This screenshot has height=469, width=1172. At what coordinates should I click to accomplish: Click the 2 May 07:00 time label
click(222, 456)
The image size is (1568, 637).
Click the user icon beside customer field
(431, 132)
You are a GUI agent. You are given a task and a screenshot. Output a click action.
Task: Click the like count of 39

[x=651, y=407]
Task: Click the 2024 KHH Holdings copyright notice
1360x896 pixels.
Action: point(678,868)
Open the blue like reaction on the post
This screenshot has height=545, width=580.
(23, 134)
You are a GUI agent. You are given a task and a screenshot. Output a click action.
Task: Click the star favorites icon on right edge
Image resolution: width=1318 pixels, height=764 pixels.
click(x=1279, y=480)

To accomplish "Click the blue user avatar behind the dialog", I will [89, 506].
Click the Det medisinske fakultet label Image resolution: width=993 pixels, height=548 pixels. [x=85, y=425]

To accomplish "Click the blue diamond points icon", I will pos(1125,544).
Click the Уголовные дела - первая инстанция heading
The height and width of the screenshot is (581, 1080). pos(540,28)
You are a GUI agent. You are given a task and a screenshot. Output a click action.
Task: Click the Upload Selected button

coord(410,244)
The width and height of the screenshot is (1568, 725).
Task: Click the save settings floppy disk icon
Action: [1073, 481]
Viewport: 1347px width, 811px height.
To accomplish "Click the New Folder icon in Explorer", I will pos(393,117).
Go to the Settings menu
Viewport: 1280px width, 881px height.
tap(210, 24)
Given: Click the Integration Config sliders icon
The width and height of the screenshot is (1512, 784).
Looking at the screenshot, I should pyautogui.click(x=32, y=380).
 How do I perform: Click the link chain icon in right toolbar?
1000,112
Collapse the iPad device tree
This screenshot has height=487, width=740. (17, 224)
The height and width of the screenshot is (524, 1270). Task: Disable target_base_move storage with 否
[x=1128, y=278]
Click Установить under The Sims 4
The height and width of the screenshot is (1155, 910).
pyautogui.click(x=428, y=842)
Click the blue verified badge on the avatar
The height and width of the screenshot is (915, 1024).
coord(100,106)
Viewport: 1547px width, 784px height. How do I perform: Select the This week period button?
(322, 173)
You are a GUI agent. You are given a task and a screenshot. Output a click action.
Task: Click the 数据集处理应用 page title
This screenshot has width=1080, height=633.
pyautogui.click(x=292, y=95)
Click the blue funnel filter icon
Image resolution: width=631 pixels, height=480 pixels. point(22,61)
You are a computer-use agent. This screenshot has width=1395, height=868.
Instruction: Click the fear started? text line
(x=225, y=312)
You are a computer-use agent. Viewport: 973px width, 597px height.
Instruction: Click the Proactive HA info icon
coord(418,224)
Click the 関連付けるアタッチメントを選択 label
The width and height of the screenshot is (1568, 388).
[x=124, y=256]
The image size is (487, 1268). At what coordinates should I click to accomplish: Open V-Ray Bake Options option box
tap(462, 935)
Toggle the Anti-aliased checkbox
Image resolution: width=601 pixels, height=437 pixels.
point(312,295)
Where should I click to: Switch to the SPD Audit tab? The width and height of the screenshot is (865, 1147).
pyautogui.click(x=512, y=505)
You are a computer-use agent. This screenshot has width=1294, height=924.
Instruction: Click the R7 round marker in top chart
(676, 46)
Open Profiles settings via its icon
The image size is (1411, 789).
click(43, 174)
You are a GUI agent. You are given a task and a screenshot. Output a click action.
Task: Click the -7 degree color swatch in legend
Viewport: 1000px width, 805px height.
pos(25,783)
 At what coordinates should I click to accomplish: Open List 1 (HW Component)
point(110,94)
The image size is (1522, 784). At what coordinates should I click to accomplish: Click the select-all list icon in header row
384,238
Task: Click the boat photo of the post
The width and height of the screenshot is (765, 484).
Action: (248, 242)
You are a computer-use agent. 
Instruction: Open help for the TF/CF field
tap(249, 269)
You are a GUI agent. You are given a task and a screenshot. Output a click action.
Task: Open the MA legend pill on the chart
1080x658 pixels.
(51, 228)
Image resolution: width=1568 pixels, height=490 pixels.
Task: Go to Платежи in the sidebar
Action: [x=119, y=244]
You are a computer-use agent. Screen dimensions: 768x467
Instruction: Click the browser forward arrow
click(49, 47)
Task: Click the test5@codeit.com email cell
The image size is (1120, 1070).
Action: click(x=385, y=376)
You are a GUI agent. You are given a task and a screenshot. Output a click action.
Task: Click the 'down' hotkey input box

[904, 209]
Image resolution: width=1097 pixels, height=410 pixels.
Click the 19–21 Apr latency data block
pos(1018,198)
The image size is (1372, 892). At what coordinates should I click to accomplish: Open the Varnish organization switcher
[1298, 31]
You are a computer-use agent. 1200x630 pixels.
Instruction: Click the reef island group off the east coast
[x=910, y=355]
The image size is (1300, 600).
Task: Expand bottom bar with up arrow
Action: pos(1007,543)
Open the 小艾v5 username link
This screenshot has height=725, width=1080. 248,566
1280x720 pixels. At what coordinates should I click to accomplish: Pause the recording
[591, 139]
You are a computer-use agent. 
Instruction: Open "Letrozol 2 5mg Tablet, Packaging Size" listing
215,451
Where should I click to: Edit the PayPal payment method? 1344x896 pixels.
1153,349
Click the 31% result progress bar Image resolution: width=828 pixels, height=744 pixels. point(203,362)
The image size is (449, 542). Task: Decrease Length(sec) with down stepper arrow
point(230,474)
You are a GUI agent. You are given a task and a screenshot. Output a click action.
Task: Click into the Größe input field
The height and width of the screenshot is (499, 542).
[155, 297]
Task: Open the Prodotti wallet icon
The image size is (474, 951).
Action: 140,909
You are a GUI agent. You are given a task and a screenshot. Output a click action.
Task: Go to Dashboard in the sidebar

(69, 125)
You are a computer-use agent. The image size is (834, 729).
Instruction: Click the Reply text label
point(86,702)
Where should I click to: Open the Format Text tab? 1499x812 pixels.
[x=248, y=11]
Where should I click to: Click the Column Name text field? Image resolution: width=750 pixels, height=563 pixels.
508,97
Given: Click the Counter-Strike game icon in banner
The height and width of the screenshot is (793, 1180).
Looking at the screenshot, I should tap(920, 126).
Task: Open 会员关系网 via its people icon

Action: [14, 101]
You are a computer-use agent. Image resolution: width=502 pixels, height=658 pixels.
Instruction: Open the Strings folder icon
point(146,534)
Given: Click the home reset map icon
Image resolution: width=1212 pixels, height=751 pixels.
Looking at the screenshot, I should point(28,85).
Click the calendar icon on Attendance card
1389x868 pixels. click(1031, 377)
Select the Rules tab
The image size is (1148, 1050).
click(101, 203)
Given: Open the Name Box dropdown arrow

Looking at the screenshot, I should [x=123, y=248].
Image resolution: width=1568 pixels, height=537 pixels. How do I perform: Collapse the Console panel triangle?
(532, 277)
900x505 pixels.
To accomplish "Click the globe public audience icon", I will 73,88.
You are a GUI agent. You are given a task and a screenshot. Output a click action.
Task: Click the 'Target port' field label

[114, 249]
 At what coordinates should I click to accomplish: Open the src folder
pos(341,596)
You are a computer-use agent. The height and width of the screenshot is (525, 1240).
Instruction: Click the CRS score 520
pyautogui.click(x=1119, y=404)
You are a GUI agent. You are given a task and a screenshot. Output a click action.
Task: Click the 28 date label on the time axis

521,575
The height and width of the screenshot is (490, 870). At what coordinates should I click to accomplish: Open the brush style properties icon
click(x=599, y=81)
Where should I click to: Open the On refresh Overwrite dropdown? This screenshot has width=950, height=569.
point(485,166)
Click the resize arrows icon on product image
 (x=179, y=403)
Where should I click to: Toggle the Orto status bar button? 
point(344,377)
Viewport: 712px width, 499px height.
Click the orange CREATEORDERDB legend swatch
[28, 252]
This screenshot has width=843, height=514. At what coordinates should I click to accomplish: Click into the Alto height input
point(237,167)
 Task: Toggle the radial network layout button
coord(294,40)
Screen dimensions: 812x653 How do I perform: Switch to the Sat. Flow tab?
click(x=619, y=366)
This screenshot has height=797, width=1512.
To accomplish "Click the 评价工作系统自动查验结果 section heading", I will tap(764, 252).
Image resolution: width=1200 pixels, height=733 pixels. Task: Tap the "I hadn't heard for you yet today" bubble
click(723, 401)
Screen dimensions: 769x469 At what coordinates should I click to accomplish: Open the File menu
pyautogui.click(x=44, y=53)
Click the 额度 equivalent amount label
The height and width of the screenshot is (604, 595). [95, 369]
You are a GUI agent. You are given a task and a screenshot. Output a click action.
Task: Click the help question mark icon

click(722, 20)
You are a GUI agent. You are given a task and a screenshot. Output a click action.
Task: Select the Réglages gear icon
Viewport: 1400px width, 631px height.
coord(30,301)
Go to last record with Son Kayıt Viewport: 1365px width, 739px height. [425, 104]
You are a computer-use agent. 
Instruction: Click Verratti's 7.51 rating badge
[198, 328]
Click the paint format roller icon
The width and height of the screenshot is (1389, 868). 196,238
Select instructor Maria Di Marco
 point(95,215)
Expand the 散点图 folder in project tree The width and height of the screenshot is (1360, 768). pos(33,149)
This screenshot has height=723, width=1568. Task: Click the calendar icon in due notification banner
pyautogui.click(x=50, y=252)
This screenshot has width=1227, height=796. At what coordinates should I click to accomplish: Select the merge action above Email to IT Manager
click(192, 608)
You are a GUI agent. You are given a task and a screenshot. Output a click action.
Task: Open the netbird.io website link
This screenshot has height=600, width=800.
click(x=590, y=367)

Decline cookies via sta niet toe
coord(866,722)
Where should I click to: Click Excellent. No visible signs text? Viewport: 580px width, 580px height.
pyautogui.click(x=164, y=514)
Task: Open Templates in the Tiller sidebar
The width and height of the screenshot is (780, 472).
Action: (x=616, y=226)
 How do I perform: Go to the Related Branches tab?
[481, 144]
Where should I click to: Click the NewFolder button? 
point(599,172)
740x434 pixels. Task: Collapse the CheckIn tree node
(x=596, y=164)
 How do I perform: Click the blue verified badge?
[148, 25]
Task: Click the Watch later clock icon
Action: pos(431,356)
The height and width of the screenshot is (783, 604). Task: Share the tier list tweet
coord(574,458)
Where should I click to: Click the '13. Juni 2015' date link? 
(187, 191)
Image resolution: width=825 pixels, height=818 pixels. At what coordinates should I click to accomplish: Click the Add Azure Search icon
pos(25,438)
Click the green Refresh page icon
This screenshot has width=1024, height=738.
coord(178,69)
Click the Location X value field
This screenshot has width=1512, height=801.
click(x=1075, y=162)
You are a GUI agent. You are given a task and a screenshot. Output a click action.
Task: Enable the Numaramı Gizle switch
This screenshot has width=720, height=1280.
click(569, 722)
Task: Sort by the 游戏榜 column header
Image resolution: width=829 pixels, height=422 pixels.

=======

Among the records, how many lines include the string "avatar"? State the number and add nothing.

Reply to the task: 2